═════ DOCUMENTO DE ORIGEM ═════

02/02/2018 12h40

Quadrilha tinha lista de aposentados do INSS para falsificar documentos

As investigações continuam para identificar o restante da associação criminosa e principalmente quem fornecia a base de dados do INSS

Campograndenews
 
 
Documentos eram falsificados pela quadrilha (Foto: divulgação/Polícia Civil)Documentos eram falsificados pela quadrilha (Foto: divulgação/Polícia Civil)

A quadrilha presa, após fazer empréstimos e crediários em nome de aposentados e pensionistas, usava banco de dados do INSS (Instituto Nacional do Seguro Social) para falsificar documentos e aplicar golpes.

No total, foram indiciados por associação criminosa e estelionato Dayane Cristina Simão Santos, 22 anos, Charles Mendes da Silva, 32 anos, José Eduardo de Souza e Jaqueline Pereira Soares, foram indiciados por associação criminosa e estelionato.

═════ EXTRATO DE DADOS ═════

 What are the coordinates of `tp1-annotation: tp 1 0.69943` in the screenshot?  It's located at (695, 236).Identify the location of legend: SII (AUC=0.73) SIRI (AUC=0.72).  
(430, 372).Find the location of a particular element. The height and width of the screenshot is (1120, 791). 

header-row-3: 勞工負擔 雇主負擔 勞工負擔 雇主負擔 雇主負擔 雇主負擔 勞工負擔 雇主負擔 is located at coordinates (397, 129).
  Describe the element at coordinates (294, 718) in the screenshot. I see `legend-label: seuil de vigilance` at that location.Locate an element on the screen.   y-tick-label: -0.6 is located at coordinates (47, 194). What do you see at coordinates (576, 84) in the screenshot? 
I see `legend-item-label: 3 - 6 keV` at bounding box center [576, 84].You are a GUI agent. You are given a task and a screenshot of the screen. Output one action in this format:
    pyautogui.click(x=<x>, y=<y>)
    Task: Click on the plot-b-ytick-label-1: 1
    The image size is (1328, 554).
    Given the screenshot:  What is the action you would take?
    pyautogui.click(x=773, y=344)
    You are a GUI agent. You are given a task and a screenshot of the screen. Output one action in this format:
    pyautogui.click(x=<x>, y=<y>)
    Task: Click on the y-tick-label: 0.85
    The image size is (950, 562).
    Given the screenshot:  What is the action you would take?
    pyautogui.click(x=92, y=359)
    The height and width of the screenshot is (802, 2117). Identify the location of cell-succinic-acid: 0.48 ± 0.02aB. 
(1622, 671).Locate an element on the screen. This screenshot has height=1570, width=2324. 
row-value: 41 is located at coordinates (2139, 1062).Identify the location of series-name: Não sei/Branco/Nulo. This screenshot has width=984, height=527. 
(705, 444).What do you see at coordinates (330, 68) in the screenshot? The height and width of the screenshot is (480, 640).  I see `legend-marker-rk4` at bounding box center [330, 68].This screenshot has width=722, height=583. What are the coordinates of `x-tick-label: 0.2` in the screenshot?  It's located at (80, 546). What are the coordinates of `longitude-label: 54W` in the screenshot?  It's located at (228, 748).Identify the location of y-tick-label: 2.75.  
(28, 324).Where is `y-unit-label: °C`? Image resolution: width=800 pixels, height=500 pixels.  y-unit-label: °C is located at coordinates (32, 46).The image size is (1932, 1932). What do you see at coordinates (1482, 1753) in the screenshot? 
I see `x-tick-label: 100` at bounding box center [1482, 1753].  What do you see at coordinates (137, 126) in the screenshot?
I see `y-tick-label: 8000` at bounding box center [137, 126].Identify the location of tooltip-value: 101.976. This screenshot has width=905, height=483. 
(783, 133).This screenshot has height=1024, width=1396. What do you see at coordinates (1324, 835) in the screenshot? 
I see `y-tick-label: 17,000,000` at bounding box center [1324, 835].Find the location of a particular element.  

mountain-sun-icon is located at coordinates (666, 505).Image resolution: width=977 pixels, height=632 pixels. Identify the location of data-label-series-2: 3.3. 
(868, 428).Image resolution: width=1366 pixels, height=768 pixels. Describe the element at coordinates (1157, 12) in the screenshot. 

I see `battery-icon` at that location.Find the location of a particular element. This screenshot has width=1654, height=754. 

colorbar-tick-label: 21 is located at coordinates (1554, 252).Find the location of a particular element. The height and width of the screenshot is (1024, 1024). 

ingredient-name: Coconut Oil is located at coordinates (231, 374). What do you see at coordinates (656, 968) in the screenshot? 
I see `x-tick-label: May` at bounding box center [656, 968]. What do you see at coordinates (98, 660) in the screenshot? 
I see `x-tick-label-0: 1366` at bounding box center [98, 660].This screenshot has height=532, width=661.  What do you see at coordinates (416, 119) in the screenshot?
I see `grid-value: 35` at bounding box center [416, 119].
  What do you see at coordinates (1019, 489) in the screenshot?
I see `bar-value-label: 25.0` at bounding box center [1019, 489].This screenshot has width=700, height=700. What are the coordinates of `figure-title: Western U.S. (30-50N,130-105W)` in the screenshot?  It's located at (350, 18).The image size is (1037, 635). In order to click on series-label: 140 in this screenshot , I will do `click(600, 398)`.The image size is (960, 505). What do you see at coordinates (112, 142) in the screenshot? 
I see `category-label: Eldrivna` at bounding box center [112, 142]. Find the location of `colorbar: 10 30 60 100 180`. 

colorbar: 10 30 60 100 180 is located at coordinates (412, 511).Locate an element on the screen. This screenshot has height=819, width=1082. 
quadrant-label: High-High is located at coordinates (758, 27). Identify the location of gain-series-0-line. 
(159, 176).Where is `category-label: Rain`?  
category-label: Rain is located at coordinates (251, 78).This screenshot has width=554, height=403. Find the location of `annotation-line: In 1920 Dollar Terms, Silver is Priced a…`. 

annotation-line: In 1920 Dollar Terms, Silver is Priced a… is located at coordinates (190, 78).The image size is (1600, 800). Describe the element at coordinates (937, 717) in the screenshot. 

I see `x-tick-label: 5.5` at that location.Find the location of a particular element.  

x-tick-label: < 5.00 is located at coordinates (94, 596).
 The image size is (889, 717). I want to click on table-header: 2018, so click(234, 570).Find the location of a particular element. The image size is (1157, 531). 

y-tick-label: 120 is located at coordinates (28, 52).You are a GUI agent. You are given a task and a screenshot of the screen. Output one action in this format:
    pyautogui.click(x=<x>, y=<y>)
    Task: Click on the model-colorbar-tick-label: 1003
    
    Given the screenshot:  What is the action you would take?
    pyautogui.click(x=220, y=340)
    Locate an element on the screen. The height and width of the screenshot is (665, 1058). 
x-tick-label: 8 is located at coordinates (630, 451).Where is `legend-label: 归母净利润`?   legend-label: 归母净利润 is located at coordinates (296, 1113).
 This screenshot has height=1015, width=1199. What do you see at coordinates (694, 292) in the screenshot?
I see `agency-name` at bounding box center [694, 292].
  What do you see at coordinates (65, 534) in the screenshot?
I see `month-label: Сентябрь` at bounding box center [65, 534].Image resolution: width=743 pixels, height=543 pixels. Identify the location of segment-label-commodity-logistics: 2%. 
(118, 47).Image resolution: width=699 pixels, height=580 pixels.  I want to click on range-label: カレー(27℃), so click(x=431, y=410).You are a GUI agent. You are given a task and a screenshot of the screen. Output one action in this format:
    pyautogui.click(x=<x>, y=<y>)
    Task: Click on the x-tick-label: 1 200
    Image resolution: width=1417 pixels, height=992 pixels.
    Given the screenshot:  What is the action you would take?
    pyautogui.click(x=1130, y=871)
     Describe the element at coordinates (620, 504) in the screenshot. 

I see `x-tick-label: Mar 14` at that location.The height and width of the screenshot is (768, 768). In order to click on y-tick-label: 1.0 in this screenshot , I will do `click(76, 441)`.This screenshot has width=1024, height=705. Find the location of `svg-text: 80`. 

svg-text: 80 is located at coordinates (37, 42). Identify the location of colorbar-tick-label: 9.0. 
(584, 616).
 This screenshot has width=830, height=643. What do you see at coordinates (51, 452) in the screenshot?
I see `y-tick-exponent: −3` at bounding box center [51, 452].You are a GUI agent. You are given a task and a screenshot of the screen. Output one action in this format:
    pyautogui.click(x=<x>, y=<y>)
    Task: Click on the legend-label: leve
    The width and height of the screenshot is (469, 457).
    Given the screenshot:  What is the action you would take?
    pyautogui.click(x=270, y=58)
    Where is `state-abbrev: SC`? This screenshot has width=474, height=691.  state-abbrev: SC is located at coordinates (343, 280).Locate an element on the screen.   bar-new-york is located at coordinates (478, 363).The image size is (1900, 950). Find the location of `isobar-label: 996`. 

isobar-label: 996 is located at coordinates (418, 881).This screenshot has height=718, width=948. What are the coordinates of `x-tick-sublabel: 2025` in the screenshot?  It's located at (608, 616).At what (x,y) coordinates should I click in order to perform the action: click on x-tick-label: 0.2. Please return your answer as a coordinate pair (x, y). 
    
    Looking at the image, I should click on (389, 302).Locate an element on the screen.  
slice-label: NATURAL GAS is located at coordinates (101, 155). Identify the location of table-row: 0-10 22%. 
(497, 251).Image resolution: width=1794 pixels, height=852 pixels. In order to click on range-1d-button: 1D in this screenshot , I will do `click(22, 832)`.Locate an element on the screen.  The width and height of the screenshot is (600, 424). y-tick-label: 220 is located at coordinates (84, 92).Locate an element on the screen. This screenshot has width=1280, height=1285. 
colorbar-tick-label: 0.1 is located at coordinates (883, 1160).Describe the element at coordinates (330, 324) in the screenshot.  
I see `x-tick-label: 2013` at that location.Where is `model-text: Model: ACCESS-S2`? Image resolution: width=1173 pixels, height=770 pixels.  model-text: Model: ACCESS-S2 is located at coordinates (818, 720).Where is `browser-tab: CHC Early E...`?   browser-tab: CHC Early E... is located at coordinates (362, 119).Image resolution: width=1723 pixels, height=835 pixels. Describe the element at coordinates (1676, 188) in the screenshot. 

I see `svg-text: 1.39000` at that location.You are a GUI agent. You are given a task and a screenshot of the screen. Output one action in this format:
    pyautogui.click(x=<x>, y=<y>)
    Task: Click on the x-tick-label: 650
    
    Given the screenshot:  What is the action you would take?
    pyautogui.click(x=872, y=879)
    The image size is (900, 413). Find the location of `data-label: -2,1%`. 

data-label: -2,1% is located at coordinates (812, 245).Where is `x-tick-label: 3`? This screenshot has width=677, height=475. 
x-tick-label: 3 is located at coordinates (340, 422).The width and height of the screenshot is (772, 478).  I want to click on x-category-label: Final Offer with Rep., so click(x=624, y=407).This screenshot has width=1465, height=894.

═════

• EXERCÍCIO: Copie fielmente do documento de origem tudo o que vai de "Quadrilha tinha lista" até "criminosa e estelionato.".

• RESPOSTA:
Quadrilha tinha lista de aposentados do INSS para falsificar documentos

As investigações continuam para identificar o restante da associação criminosa e principalmente quem fornecia a base de dados do INSS

Campograndenews
 
 
Documentos eram falsificados pela quadrilha (Foto: divulgação/Polícia Civil)Documentos eram falsificados pela quadrilha (Foto: divulgação/Polícia Civil)

A quadrilha presa, após fazer empréstimos e crediários em nome de aposentados e pensionistas, usava banco de dados do INSS (Instituto Nacional do Seguro Social) para falsificar documentos e aplicar golpes.

No total, foram indiciados por associação criminosa e estelionato Dayane Cristina Simão Santos, 22 anos, Charles Mendes da Silva, 32 anos, José Eduardo de Souza e Jaqueline Pereira Soares, foram indiciados por associação criminosa e estelionato.